3. You cannot rest on your laurels.  Many talented people feel that their best accomplishments are sufficient to secure their current positions, that they have nothing new to learn in their line of work, or that they cannot improve upon their past accomplishments. In short, they have become complacent. They decide they don’t need to put in more effort and so, consciously or not, they stop striving for success.

When you reach a goal, celebrate your success but identify your next goal and begin to take action toward it. When you stop moving forward and rest on your laurels, you are actually falling behind all the others who continue to move forward.

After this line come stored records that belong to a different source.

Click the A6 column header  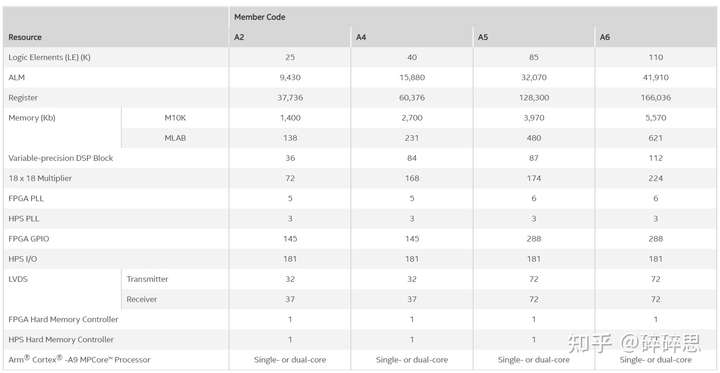tap(605, 37)
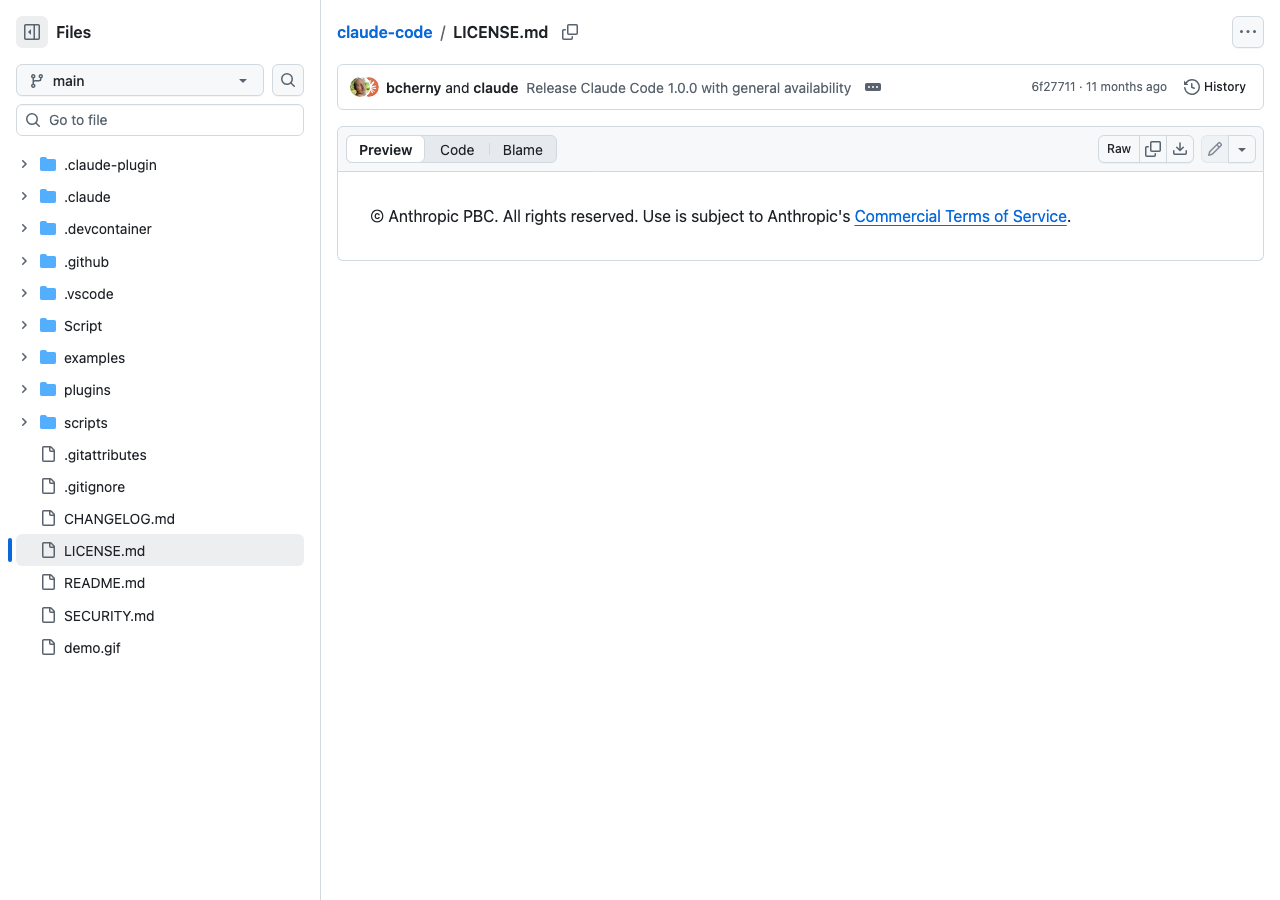Download the raw file icon

[x=1180, y=149]
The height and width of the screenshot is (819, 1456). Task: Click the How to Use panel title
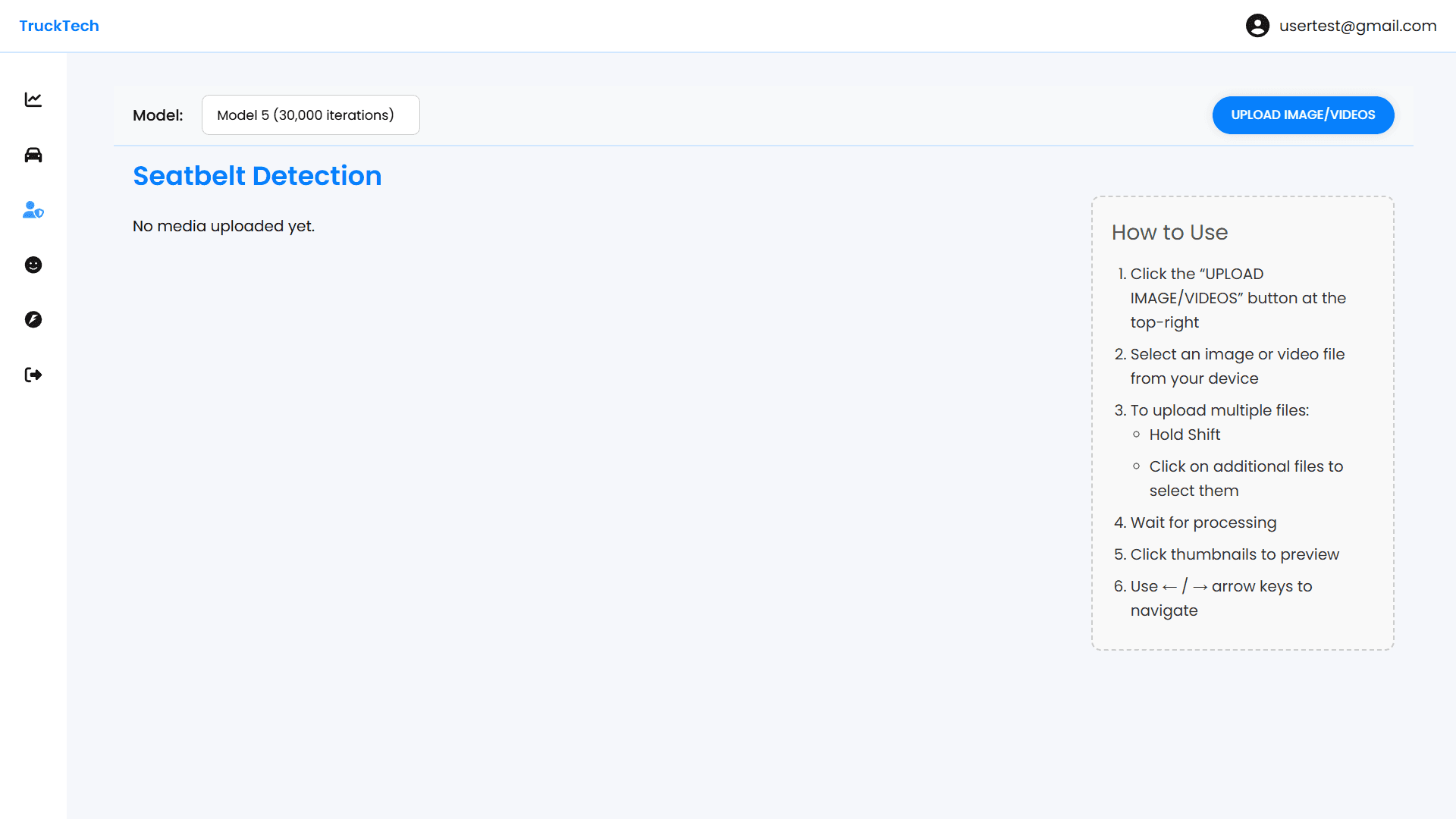point(1169,232)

4. Stay current.  In addition, you need to stay current with industry trends: read the technical, commercial, financial and professional literature devoted to your industry, in print and online. And learn more, too. If you aim to move into a management role, read books, columns, and blogs about leadership. New trends enter the workplace frequently, and unexpectedly. Understand what others are writing and speaking about so you can stay current with the trend.

Joining industry and trade associations is another way to educate yourself on current trends. Socialize with the people who share your interest, your profession, and your goals.

You have the choice to be aware of and to lead the change your hope to accomplish, but the opposite of that choice is to try to catch up (or even worse) to resist the changes as they present themselves.

5. New and old generation.  An important organizational issue in many industries is the challenge of getting several generations of workers and professionals to work well together. Each generation has different learning experiences, knowledge bases, and working styles. This is a reality you may not change, but you have several options for handling. The first is to do nothing, because it is your fellow employees’ responsibility to get with the program. Or, second, you can leave the problem to your company’s leaders to implement a program they hope will fix the problem. The third, higher percentage choice is to educate yourself on the differences between generations, the issues these differences bring to the workplace, and some things other organizations are doing to address similar problems.

You can use this information to change how you interact and to the extent you can, help your company improve their processes.

Ben took Jack’s advice to heart. After graduating from college, he got a job with another company in another field. His education did not stop when he left school. He subscribes to industry and management publications, newsletters, blogs, etc., has joined a professional association, and seeks out challenging assignments and develops relationships with other successful employees at his company. He has been identified by the managers of his organization as a “high-potential employee” and is one of the youngest employees at his level. Ben’s future is bright. He has a chance to be a “legend,” too, one who started his career in the mailroom.